■ To do ■
Return unchanged the lines of the listing from the line containing "The image size is (618, 687)." up to and including the line containing "point(57,70)", leaving the pictures out of your reply.

====== Information shown

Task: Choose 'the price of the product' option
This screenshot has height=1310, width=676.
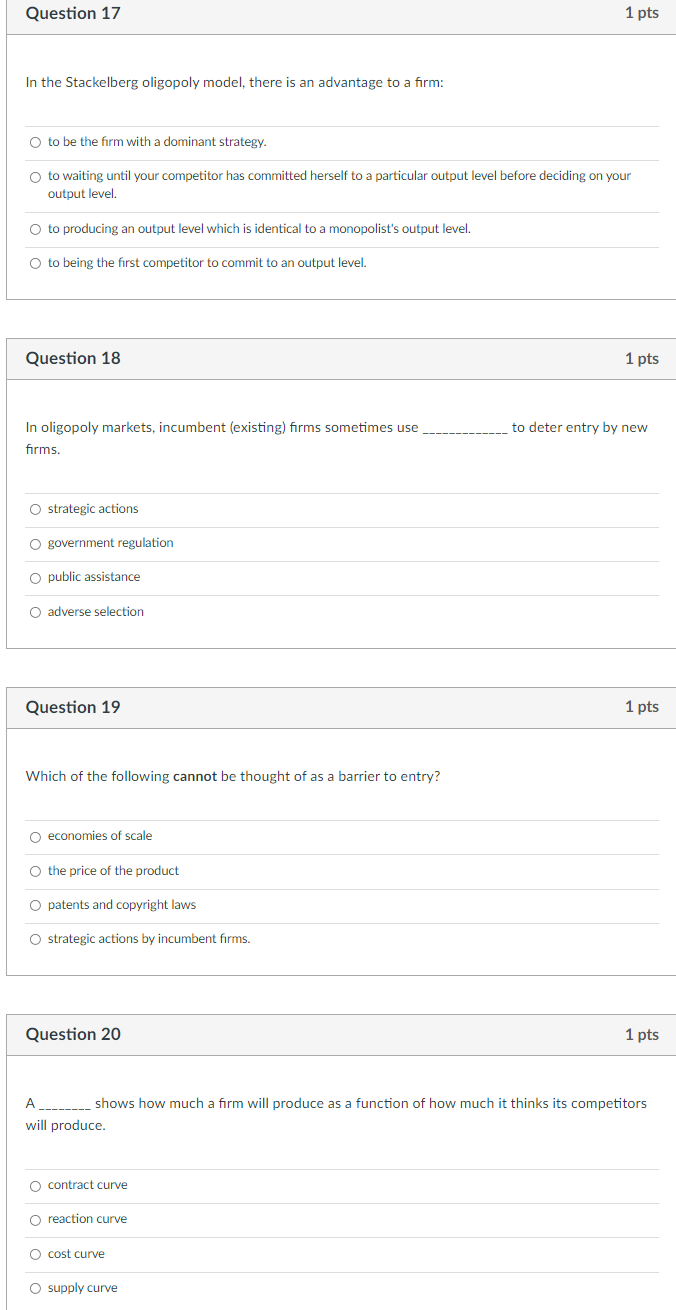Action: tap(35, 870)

============
====== Information shown

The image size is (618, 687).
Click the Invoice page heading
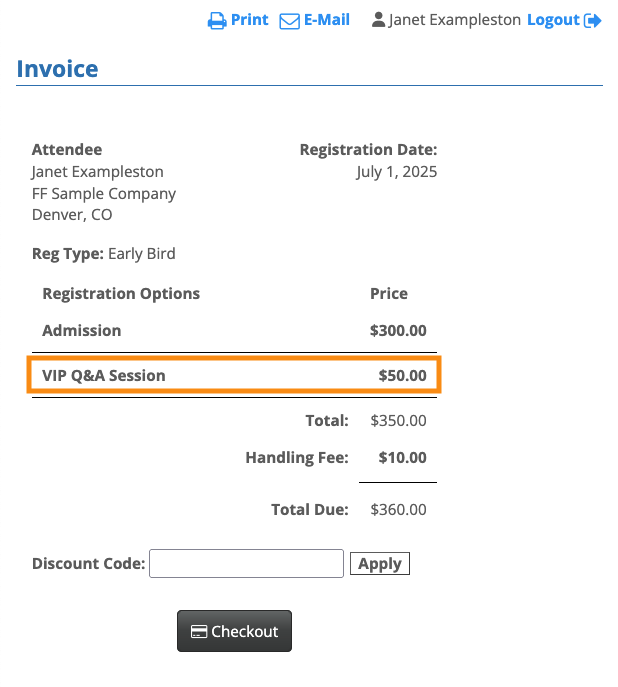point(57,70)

============

■ Correct answer ■
The image size is (618, 687).
Click the Invoice page heading
point(57,70)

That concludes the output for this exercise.